The column by Steven Morrison, associate professor at the UND law school, regarding Trump "being linked to support for a Muslim registry and internment camps" is not only misguided, but also shows how Morrison's liberal privilege has propelled him into fear-mongering and delusion ("If internment happens, put me on the list," Page A4, Nov. 22).
Morrison's inaccurate portrayal of Steve Bannon's (President-elect Trump's chief strategist) views is exactly the kind of rhetoric that cost Clinton and many other Democrats the election. Regular people don't believe that social issues should dominate politics and that any disadvantaged individual suffers from oppression.
There is no mistake that on Election Day, American voters fought back against the Obama administration.
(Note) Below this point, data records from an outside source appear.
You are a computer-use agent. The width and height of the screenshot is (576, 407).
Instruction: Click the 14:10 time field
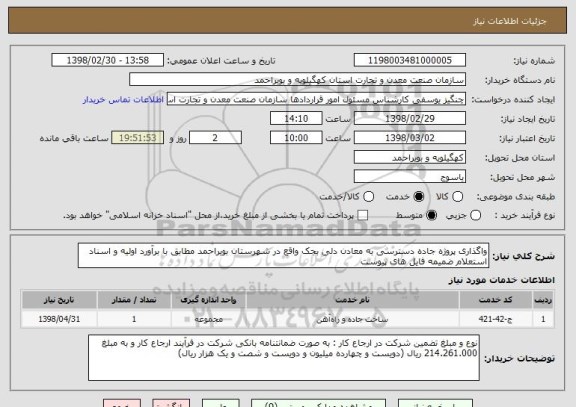[x=296, y=119]
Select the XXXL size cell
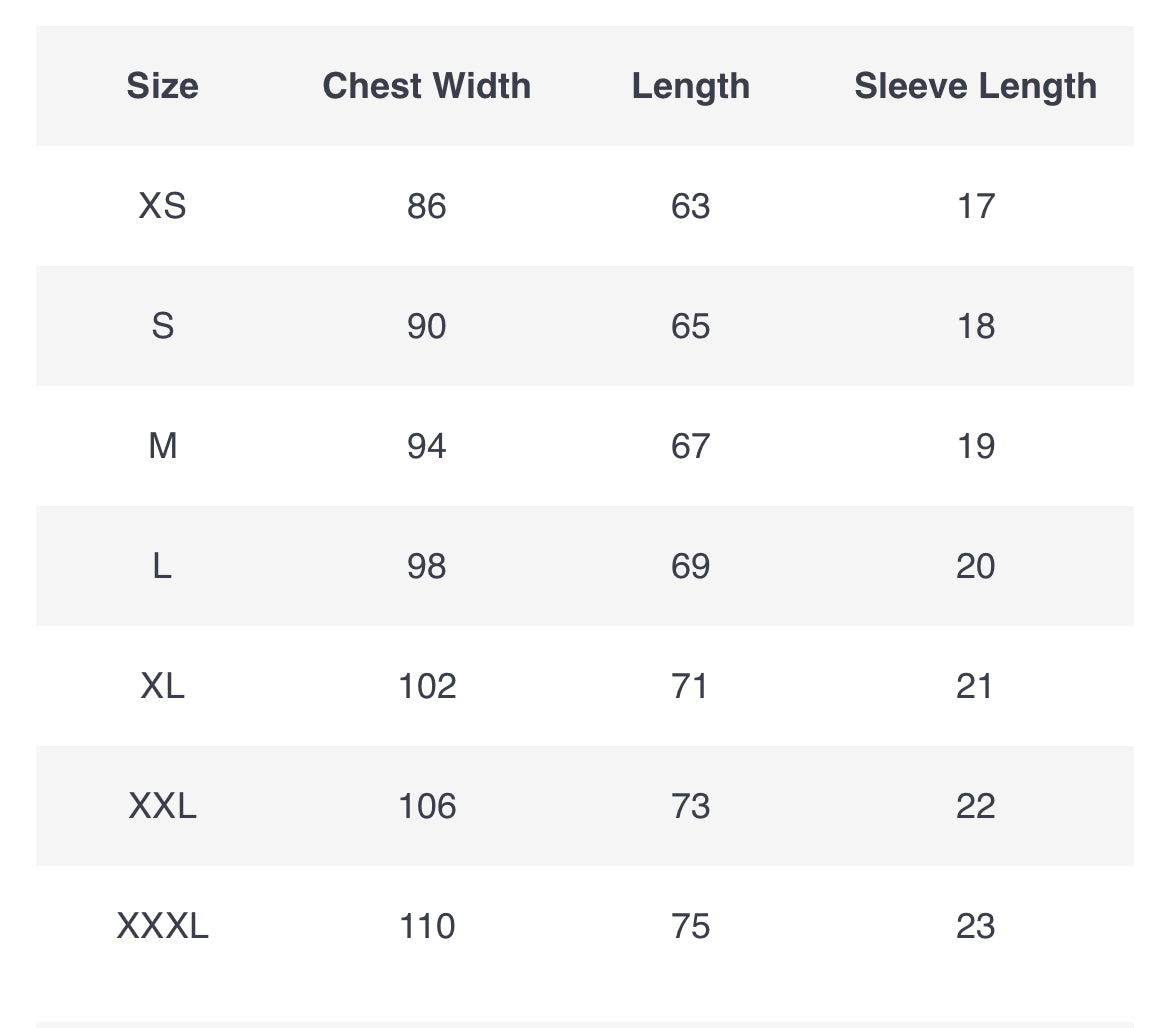The image size is (1170, 1028). point(162,926)
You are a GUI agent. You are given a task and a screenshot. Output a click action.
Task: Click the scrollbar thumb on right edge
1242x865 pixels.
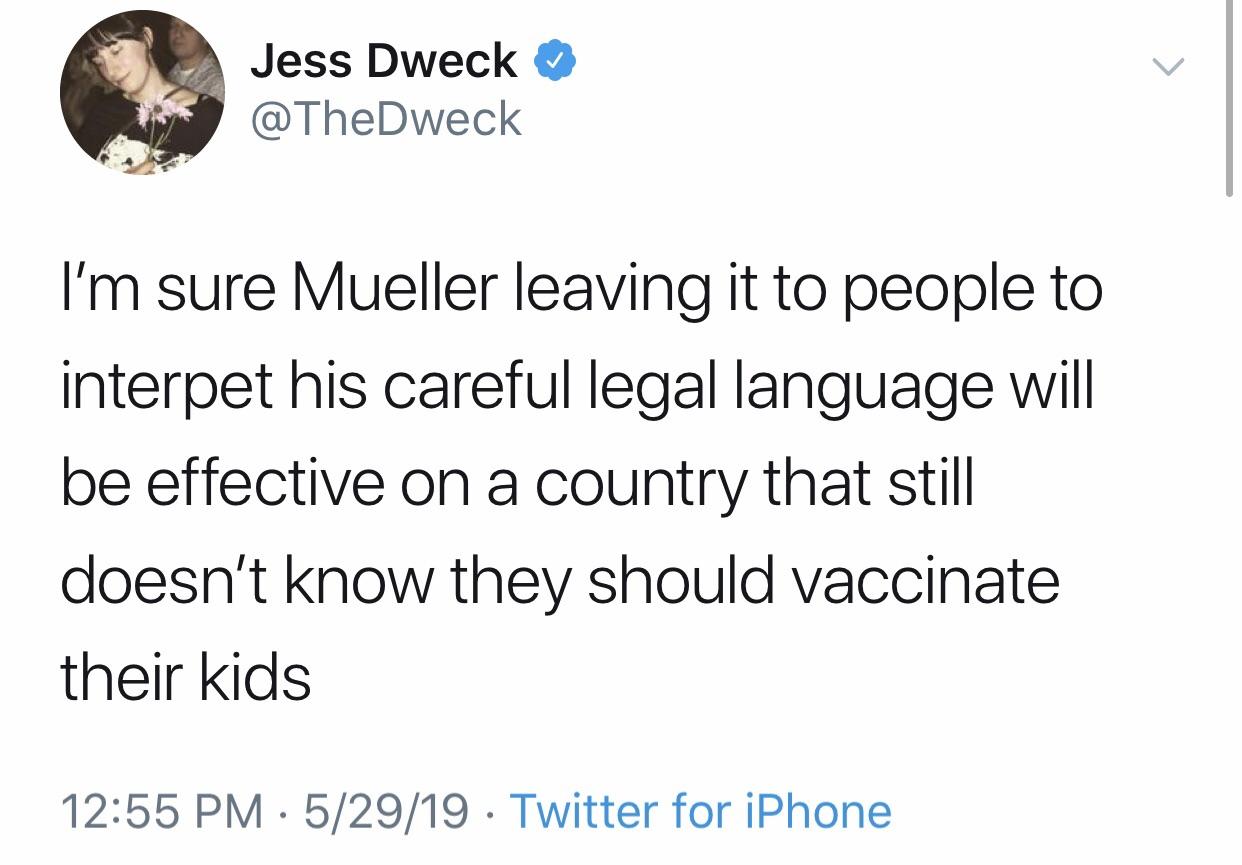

But this election goes deeper than disagreement on economic policy or a rally against the political elite. This was a referendum on leftist ideology.
Many liberals believe that a major cause of economic disparity is "white privilege"-a theory that just because a person is white, he or she has more access to opportunity and automatically holds an economic advantage. Regular Americans are not buying what the liberal elite are selling.
While Morrison likely earns a good salary at UND, the blue-collar Americans who voted against his narrative are having to decide whether to pay for their increasingly expensive, government-manipulated health care or put food on the table and buy clothes for the kids.
My advice? It's time for "scholars" to step away from political Marxism and talk to people outside the echo chamber of higher education. They should get some dirt on their hands and grit in their teeth, and end the victimhood mentality that distorts their world.
It's time to embrace American exceptionalism and understand that working together as Americans can lead to prosperity for all.